Top of Supplied information
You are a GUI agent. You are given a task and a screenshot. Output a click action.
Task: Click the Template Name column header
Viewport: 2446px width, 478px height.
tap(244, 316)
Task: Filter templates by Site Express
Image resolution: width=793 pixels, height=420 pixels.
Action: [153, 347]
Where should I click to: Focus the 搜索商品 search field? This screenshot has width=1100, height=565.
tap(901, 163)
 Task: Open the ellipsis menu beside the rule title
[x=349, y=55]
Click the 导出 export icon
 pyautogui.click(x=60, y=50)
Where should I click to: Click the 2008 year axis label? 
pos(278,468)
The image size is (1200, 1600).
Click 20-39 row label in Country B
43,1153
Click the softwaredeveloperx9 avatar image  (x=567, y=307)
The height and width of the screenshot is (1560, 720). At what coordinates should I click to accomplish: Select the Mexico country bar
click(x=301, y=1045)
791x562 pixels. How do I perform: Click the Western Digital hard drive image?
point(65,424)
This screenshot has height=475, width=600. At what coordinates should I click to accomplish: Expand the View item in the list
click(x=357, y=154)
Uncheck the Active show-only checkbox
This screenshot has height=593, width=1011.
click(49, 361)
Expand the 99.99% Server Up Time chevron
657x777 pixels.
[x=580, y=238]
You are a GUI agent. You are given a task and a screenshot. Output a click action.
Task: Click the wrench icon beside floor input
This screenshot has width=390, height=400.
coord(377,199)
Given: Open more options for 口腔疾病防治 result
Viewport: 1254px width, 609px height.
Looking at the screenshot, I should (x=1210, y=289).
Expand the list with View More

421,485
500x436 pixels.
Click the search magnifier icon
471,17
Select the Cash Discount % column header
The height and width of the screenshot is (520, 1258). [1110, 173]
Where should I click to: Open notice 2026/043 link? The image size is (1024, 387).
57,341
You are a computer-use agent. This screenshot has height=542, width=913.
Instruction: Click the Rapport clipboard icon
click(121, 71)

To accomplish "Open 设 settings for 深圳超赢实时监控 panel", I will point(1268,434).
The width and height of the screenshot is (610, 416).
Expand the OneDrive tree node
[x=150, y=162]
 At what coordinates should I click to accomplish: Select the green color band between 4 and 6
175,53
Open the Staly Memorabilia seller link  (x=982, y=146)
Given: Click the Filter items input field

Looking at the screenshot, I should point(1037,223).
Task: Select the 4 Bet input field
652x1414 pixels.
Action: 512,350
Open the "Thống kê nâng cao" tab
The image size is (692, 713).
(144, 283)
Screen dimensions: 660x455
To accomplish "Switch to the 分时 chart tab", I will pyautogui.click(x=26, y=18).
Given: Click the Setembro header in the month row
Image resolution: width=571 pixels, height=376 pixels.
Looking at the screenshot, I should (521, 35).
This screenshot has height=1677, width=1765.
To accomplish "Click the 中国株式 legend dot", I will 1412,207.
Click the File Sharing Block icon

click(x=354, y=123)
Bottom of Supplied information
--- Task statement ---
Count how many lines in the data above hold the string "will", and give the number with no other words.

--- Output ---
3